TASK OBJECTIVE:
Copy the data exactly. Leave nothing out.

-- RECORDS FOR THE TASK follows --

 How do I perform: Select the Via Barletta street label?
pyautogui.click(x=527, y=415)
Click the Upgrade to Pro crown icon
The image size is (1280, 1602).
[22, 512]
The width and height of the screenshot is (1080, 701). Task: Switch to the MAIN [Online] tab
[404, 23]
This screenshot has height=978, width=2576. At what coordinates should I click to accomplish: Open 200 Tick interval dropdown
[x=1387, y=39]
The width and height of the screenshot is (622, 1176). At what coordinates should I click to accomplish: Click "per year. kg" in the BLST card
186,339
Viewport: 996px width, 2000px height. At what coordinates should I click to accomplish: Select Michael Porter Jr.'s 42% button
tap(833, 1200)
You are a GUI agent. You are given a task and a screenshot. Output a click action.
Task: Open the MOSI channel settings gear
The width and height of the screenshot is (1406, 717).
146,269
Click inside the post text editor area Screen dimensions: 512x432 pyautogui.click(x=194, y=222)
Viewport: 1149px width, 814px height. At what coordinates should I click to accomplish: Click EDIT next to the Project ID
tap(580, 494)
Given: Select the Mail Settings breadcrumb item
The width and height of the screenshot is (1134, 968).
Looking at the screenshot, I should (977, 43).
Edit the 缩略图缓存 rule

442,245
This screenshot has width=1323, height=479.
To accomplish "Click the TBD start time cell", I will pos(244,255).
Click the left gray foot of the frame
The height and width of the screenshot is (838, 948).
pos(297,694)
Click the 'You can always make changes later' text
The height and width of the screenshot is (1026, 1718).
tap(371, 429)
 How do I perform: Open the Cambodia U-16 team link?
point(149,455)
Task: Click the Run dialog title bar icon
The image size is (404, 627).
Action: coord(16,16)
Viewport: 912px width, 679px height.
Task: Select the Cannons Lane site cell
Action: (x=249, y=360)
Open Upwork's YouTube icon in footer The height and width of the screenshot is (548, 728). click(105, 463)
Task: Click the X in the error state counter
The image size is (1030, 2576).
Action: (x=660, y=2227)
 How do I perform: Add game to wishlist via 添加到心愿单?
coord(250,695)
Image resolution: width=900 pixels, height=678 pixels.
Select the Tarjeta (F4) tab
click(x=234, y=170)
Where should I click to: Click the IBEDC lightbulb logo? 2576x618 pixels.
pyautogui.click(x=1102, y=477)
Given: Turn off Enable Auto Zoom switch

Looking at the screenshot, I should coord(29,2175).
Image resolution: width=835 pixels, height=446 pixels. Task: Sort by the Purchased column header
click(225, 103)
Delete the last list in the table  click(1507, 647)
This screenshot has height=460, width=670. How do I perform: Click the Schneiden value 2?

-- RECORDS FOR THE TASK concluded --

WRITTEN RESPONSE:
 How do I perform: Select the Via Barletta street label?
pyautogui.click(x=527, y=415)
Click the Upgrade to Pro crown icon
The image size is (1280, 1602).
[22, 512]
The width and height of the screenshot is (1080, 701). Task: Switch to the MAIN [Online] tab
[404, 23]
This screenshot has height=978, width=2576. At what coordinates should I click to accomplish: Open 200 Tick interval dropdown
[x=1387, y=39]
The width and height of the screenshot is (622, 1176). At what coordinates should I click to accomplish: Click "per year. kg" in the BLST card
186,339
Viewport: 996px width, 2000px height. At what coordinates should I click to accomplish: Select Michael Porter Jr.'s 42% button
tap(833, 1200)
You are a GUI agent. You are given a task and a screenshot. Output a click action.
Task: Open the MOSI channel settings gear
The width and height of the screenshot is (1406, 717).
146,269
Click inside the post text editor area Screen dimensions: 512x432 pyautogui.click(x=194, y=222)
Viewport: 1149px width, 814px height. At what coordinates should I click to accomplish: Click EDIT next to the Project ID
tap(580, 494)
Given: Select the Mail Settings breadcrumb item
The width and height of the screenshot is (1134, 968).
Looking at the screenshot, I should (977, 43).
Edit the 缩略图缓存 rule

442,245
This screenshot has width=1323, height=479.
To accomplish "Click the TBD start time cell", I will pos(244,255).
Click the left gray foot of the frame
The height and width of the screenshot is (838, 948).
pos(297,694)
Click the 'You can always make changes later' text
The height and width of the screenshot is (1026, 1718).
tap(371, 429)
 How do I perform: Open the Cambodia U-16 team link?
point(149,455)
Task: Click the Run dialog title bar icon
The image size is (404, 627).
Action: coord(16,16)
Viewport: 912px width, 679px height.
Task: Select the Cannons Lane site cell
Action: (x=249, y=360)
Open Upwork's YouTube icon in footer The height and width of the screenshot is (548, 728). click(105, 463)
Task: Click the X in the error state counter
The image size is (1030, 2576).
Action: (x=660, y=2227)
 How do I perform: Add game to wishlist via 添加到心愿单?
coord(250,695)
Image resolution: width=900 pixels, height=678 pixels.
Select the Tarjeta (F4) tab
click(x=234, y=170)
Where should I click to: Click the IBEDC lightbulb logo? 2576x618 pixels.
pyautogui.click(x=1102, y=477)
Given: Turn off Enable Auto Zoom switch

Looking at the screenshot, I should coord(29,2175).
Image resolution: width=835 pixels, height=446 pixels. Task: Sort by the Purchased column header
click(225, 103)
Delete the last list in the table  click(1507, 647)
This screenshot has height=460, width=670. How do I perform: Click the Schneiden value 2?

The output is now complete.